April 2002 – The Varsity Boys beating Mitty in a dual meet.
It had been at least ten years since SHCP’s Varsity Boys had won a dual meet. We targeted April 17, 2002 as our chance to end the streak. It was a back and forth battle and it all came down to our victory in the 4X400 Relay.
The dream of getting the boy’s team to State Meet started two years earlier. It was a tight battle between six schools for the four qualifying spots. Our theme was “Be a hero and let’s get to that big dance in Fresno.”
A week before the race I announced that I would run 7:20 pace for the first seven miles of the race to help people hit their goal of a 1:36 half marathon. I had a good-sized group of runners and I was really proud when everyone came in at or under their goal time. It was during this run, from mile four to six, that Sara Saba and I discussed how to go about fielding a Pamakid women’s cross country team in the near future. Less than three short years later, the Pamakids cross country team grew to include men and women, open and masters.
May 2007/May 2009 – Coaching the whole kid, not just the athlete.

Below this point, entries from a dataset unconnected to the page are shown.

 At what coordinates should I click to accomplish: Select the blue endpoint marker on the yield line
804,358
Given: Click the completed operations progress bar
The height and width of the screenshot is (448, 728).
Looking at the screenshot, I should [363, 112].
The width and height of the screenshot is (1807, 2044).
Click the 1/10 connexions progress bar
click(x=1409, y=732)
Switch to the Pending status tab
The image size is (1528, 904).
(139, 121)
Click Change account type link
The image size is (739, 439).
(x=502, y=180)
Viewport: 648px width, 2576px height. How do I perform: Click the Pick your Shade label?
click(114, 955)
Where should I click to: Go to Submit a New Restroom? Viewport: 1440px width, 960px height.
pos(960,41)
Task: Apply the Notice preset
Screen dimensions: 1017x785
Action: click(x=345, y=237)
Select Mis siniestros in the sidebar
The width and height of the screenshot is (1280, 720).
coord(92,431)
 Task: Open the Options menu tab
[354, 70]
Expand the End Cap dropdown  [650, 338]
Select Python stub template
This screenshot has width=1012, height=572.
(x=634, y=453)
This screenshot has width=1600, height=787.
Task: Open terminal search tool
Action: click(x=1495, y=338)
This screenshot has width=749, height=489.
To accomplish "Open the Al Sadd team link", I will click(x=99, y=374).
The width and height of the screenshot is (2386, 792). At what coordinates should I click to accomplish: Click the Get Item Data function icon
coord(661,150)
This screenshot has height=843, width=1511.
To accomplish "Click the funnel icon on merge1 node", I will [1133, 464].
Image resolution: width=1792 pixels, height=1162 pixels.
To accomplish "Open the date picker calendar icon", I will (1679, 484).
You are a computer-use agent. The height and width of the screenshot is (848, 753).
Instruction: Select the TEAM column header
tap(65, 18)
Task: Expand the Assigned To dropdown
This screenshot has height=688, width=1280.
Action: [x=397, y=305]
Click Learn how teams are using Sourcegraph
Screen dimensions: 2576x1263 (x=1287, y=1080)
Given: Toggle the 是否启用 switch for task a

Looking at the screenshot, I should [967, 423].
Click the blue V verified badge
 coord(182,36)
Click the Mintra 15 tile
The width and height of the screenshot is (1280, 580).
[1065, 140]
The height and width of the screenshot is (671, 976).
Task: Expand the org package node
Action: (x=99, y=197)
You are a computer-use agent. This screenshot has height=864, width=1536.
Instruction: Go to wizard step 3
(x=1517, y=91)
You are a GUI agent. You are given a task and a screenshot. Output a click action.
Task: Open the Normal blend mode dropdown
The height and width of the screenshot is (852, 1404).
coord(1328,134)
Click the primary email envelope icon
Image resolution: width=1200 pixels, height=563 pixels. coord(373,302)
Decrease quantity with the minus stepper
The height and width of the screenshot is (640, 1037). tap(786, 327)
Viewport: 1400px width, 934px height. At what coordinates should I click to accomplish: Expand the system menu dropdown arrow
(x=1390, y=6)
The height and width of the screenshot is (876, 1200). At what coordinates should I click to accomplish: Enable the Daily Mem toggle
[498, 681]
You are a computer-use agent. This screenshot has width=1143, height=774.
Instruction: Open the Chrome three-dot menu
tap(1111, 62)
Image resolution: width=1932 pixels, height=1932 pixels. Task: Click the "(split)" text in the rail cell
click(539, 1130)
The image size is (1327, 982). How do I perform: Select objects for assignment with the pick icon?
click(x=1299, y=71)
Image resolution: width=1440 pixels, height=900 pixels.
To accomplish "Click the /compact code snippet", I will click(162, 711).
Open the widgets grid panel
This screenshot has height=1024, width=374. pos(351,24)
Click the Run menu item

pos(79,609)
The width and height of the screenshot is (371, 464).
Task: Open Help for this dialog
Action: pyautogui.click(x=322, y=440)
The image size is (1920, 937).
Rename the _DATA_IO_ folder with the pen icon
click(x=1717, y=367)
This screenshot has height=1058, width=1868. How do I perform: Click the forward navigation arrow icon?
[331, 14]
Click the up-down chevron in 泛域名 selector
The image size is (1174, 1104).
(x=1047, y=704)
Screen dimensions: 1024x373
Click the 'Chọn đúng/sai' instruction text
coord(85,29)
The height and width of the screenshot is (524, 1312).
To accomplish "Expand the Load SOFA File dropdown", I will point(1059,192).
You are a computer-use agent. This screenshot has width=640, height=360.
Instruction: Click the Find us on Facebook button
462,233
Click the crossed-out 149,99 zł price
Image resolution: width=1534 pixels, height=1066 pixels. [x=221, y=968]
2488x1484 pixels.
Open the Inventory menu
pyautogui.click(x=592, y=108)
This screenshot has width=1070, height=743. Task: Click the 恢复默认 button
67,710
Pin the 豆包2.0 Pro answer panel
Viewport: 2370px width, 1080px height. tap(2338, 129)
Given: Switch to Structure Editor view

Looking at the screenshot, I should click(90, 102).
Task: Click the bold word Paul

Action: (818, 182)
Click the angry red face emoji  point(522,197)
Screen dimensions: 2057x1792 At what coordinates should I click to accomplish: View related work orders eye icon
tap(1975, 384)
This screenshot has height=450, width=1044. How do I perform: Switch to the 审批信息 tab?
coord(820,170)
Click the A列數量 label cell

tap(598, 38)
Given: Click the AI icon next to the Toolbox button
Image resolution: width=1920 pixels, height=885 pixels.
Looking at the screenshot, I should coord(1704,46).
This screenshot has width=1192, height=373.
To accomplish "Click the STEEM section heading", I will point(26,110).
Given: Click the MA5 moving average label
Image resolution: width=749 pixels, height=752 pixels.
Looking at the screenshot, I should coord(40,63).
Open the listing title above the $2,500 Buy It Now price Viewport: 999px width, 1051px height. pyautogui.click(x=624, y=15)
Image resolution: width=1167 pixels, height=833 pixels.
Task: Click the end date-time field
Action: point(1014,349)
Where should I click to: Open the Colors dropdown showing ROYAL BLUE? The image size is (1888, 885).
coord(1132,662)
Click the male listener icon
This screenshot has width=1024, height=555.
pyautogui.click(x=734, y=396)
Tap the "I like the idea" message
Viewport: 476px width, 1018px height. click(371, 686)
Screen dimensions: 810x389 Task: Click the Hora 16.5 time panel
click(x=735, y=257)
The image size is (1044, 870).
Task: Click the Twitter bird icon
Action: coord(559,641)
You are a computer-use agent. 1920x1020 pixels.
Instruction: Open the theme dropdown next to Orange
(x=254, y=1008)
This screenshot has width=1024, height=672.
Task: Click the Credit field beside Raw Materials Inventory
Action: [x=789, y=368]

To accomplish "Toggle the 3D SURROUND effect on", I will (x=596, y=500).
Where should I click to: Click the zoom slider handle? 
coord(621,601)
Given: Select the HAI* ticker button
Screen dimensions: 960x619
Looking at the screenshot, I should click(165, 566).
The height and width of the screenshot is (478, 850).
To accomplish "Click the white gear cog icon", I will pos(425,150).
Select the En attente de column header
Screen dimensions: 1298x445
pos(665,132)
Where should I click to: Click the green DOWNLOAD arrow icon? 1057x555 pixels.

A high school coach is tasked with more than making someone successful in sport. I am proud to have played a role in the development of two special people: James Mabrey (2007) and Tammia Hubbard (2009). Both of these individuals came to SHCP thinking that they were basketball players. They faced numerous challenges but through our hard work they were successful in school and ended their high school careers as league champions.
I was coaching Michelle in her first year after finishing college. After she ran a fast time at the San Jose Rock ‘n Roll half marathon, her goal changed from just running a marathon to going for a sub-2:47.
Everything happened fast from early-May to early-July. Shannon was home in San Francisco training for the Olympic Trials and I volunteered to help her in any way that I could. For the most part that meant meeting her at the track to help her do Coach John Cook’s workouts and talking to her about anything and everything. There was a bit of a media blitz as Shannon went from chasing the “A” standard to being the favorite to win. It was all a brand new experience for me – especially the priceless moment: watching the kids you coached in high school make the Olympics!
December 2009 – Seeing Pamakids succeed at CIM.
It was a wildly successful day for the Pamakids at CIM – all three relay teams placed second in their division (thanks in part to the now famous meet sheet). In addition there were numerous PR’s among the thirteen Pamakid marathoners and all four people that I was coaching achieved their goal of a Boston qualifier.